The How Part 4: Let’s Get Ethical

Just a heads up: This post includes mentions of sexual assault and descriptions of manipulative relationships.

In the Spring of 2018, I sat down with an assistant dean of students — Oberlin College’s version of a guidance counselor — with a list of several dozen possible core values and narrowed it down to my top five: diversity, resilience, creativity, happiness, and love. It was a practice, she said, often used to help survivors of trauma regain a sense of self.

The words Creativity, Diversity, Empathy, Happiness, Love, and Resilience listed in rainbow colors.
After narrowing down my values, I made this poster to hang on my dorm room wall. (I added a 6th to make it gay.)

Earlier that school year, my favorite creative writing professor, Bernard Matambo, had been forced to resign after it became clear that he had sexual relations with at least one, if not multiple, students. Fortunately, I was not one of them. However, this did not mitigate the fact that Matambo manipulated all of his students, even the ones he didn’t have sex with.
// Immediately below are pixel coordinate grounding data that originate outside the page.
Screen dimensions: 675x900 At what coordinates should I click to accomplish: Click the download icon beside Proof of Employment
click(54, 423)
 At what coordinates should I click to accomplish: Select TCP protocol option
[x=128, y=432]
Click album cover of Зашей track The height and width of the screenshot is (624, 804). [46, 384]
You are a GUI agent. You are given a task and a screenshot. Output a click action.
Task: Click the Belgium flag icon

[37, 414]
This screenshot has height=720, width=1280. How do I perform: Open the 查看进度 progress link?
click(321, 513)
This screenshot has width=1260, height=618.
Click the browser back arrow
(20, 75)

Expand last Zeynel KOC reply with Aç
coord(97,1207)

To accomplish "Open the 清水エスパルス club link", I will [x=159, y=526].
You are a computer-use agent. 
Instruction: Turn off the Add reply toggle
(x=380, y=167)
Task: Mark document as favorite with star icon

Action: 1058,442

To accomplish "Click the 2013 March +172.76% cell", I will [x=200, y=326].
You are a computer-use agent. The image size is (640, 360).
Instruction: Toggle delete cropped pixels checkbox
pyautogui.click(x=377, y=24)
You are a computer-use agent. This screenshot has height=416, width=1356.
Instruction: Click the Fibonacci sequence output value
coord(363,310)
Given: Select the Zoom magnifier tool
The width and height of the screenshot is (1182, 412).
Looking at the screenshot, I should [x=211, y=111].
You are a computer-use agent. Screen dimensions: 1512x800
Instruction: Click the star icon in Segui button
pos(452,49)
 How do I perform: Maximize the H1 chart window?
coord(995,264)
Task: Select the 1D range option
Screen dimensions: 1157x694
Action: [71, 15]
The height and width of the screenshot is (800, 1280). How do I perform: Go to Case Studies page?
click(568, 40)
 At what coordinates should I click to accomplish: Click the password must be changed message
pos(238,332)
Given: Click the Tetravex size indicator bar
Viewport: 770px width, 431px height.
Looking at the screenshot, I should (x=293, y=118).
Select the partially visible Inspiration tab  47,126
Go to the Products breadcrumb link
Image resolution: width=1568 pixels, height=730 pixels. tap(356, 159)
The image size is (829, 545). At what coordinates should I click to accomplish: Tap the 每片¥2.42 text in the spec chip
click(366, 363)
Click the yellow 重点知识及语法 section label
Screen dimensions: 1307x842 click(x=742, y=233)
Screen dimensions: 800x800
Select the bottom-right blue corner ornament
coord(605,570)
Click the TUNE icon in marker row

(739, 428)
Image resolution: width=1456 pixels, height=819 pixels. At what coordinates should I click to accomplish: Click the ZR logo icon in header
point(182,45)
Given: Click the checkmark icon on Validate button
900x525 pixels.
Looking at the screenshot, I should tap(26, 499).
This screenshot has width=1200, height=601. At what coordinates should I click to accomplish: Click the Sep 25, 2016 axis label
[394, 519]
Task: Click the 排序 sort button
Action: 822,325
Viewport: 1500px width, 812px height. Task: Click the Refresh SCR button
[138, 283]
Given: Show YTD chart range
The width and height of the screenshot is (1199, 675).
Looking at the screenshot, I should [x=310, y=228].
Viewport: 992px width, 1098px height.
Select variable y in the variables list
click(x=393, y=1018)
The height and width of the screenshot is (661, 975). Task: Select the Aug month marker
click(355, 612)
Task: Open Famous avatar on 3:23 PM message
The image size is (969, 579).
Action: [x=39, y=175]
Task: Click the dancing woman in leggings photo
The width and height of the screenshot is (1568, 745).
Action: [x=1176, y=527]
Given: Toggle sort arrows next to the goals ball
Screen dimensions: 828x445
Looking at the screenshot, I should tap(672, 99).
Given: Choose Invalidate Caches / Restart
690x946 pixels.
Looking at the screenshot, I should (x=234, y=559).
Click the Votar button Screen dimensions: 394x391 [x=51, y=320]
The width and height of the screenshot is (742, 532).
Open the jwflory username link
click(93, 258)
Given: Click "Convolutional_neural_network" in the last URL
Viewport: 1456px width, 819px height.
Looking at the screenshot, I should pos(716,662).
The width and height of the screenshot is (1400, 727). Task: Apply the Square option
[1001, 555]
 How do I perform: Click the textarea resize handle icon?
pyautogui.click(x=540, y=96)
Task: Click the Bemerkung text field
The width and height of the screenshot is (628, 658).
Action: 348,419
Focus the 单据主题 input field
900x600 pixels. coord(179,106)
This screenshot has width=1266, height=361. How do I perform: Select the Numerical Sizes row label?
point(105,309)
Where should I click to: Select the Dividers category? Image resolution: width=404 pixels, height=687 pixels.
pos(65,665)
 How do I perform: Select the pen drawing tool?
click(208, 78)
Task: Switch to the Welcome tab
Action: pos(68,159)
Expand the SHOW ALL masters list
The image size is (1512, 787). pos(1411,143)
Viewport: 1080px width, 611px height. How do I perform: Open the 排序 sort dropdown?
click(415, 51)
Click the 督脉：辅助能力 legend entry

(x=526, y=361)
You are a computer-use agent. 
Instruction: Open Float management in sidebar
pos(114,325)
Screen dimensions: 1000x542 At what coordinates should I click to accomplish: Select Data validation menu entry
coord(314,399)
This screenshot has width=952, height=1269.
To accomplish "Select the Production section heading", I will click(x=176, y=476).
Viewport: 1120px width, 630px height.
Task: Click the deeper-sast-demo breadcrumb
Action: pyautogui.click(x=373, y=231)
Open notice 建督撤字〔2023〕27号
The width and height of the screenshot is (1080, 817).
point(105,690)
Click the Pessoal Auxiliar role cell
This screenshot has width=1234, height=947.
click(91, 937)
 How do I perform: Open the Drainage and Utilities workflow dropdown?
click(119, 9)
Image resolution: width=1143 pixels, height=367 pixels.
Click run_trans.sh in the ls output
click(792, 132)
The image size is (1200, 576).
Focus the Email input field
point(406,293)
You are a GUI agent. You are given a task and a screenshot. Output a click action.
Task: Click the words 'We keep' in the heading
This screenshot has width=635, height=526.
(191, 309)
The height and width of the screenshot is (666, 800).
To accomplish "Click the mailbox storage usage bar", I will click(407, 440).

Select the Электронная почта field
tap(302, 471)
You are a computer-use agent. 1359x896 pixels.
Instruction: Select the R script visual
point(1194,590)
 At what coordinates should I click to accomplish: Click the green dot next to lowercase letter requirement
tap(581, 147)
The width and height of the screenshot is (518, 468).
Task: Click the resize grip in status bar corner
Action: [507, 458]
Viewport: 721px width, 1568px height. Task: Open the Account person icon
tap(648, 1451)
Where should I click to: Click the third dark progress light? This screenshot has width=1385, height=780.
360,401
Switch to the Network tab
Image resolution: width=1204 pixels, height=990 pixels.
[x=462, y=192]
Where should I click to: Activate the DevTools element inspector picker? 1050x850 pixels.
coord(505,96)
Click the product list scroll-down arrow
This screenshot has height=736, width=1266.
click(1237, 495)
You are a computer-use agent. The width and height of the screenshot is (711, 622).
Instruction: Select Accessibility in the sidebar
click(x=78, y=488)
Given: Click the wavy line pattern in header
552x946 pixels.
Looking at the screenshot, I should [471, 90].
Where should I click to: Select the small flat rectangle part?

As my academic advisor during my senior year, it was his duty to send me a code that allowed me to register for classes. He didn’t. The day of registration, I tracked him down until I found him meeting with another student outside the creative writing building. This was such a common problem among his advisees that we formed a Facebook group chat to trace his physical location during registration time. Yet, the effort was worth it. All of our interactions were incredibly rewarding. He made me feel like the most promising young writer on the planet. I told him more about my mental health than I had ever told anyone. He validated all of it. He didn’t have a single psychology degree and yet was the best therapist I’ve ever had. This cycle of deprivation and satisfaction left me standing in my kitchen, mere weeks before his resignation, saying to my roommate, “I think he’s taking advantage of me.” Hence, I found myself three months later crossing off values from a list until what remained resonated with me.

I tell this story not because I think a predatory professor is going to invade your community but because centering your community around a list of values is a practical, disaster-prevention tool. My core values function as decision guideposts when trauma rears its ugly head. Rather than making decisions driven by fear, I center my choices around diversity, resilience, creativity, happiness, and love. Furthermore, it’s important to remember that people as toxic as Matambo are rare, but individual instances of exploitation are common. You are less likely to fall prey to manipulation (or accidentally become a manipulator) if you make decisions guided by values. 

Below I’ve listed a few values that Mylo and I came up with when discussing the fundamental ethical principles behind activism-based communities, but you should sit down with your community and create your own list.

  • Accessibility: Keep physical and financial barriers low. A community that isn’t built for everyone isn’t built for anyone.
  • Dialogue: Differences and disagreements are the product of diversity. Healthy discourse is vital to activism.
  • Interdependence: Communities that depend on each other thrive. No human is truly independent. Emphasizing independence leads to competition.
  • Compassion: People break things. People are broken. Compassion is the first step on the road to recovery.
  • Diversity: We can’t build a world for everyone if anyone is excluded from the conversation.

In your quest to build activism-based communities, you will have to make difficult choices, sometimes under stressful circumstances. Centering your values doesn’t mean making the ethical choice will be easy, but it will be possible.